### ASSIGNED TASK
Every entry must be duplicated word for word.

[INPUT FOR THIS TASK Boundary: Start]

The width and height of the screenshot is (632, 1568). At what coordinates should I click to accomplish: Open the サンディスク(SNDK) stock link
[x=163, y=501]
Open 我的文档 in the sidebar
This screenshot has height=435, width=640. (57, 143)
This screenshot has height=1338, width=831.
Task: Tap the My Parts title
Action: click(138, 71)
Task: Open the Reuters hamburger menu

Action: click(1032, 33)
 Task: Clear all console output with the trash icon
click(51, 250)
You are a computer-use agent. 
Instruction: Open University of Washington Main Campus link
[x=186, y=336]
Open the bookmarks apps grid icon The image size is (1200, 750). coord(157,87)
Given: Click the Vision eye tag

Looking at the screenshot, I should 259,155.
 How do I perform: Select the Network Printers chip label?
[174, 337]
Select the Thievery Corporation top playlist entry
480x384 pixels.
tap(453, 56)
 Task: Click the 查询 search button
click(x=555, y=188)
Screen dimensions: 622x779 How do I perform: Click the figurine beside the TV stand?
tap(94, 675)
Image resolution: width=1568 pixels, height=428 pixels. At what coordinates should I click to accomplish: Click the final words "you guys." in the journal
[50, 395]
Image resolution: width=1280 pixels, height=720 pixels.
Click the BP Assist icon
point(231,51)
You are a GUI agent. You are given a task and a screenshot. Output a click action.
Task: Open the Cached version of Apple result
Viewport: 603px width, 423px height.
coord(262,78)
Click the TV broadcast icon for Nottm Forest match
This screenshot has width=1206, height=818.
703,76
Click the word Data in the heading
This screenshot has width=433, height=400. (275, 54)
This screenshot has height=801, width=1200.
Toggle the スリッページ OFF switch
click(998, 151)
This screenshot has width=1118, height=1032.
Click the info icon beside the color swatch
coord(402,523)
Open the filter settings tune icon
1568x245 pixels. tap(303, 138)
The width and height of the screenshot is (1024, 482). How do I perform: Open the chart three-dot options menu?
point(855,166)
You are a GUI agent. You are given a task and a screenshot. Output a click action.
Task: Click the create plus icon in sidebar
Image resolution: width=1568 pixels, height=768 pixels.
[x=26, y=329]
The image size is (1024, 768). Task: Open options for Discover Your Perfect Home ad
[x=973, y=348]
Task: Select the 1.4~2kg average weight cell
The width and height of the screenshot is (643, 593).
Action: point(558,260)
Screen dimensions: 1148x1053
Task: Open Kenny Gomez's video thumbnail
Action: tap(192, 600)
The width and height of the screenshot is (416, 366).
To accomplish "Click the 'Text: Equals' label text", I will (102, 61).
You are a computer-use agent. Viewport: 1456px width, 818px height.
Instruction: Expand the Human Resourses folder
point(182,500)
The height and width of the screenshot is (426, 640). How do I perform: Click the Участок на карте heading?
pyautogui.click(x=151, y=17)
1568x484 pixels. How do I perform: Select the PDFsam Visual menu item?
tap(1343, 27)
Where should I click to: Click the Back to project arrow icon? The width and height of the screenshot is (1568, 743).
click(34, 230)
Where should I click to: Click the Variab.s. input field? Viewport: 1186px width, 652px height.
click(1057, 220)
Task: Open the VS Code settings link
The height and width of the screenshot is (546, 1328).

[INPUT FOR THIS TASK Boundary: End]

### SOLUTION FOR THIS TASK
The width and height of the screenshot is (632, 1568). At what coordinates should I click to accomplish: Open the サンディスク(SNDK) stock link
[x=163, y=501]
Open 我的文档 in the sidebar
This screenshot has height=435, width=640. (57, 143)
This screenshot has height=1338, width=831.
Task: Tap the My Parts title
Action: click(138, 71)
Task: Open the Reuters hamburger menu

Action: click(1032, 33)
 Task: Clear all console output with the trash icon
click(51, 250)
You are a computer-use agent. 
Instruction: Open University of Washington Main Campus link
[x=186, y=336]
Open the bookmarks apps grid icon The image size is (1200, 750). coord(157,87)
Given: Click the Vision eye tag

Looking at the screenshot, I should 259,155.
 How do I perform: Select the Network Printers chip label?
[174, 337]
Select the Thievery Corporation top playlist entry
480x384 pixels.
tap(453, 56)
 Task: Click the 查询 search button
click(x=555, y=188)
Screen dimensions: 622x779 How do I perform: Click the figurine beside the TV stand?
tap(94, 675)
Image resolution: width=1568 pixels, height=428 pixels. At what coordinates should I click to accomplish: Click the final words "you guys." in the journal
[50, 395]
Image resolution: width=1280 pixels, height=720 pixels.
Click the BP Assist icon
point(231,51)
You are a GUI agent. You are given a task and a screenshot. Output a click action.
Task: Open the Cached version of Apple result
Viewport: 603px width, 423px height.
coord(262,78)
Click the TV broadcast icon for Nottm Forest match
This screenshot has width=1206, height=818.
703,76
Click the word Data in the heading
This screenshot has width=433, height=400. (275, 54)
This screenshot has height=801, width=1200.
Toggle the スリッページ OFF switch
click(998, 151)
This screenshot has width=1118, height=1032.
Click the info icon beside the color swatch
coord(402,523)
Open the filter settings tune icon
1568x245 pixels. tap(303, 138)
The width and height of the screenshot is (1024, 482). How do I perform: Open the chart three-dot options menu?
point(855,166)
You are a GUI agent. You are given a task and a screenshot. Output a click action.
Task: Click the create plus icon in sidebar
Image resolution: width=1568 pixels, height=768 pixels.
[x=26, y=329]
The image size is (1024, 768). Task: Open options for Discover Your Perfect Home ad
[x=973, y=348]
Task: Select the 1.4~2kg average weight cell
The width and height of the screenshot is (643, 593).
Action: point(558,260)
Screen dimensions: 1148x1053
Task: Open Kenny Gomez's video thumbnail
Action: tap(192, 600)
The width and height of the screenshot is (416, 366).
To accomplish "Click the 'Text: Equals' label text", I will (102, 61).
You are a computer-use agent. Viewport: 1456px width, 818px height.
Instruction: Expand the Human Resourses folder
point(182,500)
The height and width of the screenshot is (426, 640). How do I perform: Click the Участок на карте heading?
pyautogui.click(x=151, y=17)
1568x484 pixels. How do I perform: Select the PDFsam Visual menu item?
tap(1343, 27)
Where should I click to: Click the Back to project arrow icon? The width and height of the screenshot is (1568, 743).
click(34, 230)
Where should I click to: Click the Variab.s. input field? Viewport: 1186px width, 652px height.
click(1057, 220)
Task: Open the VS Code settings link
The height and width of the screenshot is (546, 1328).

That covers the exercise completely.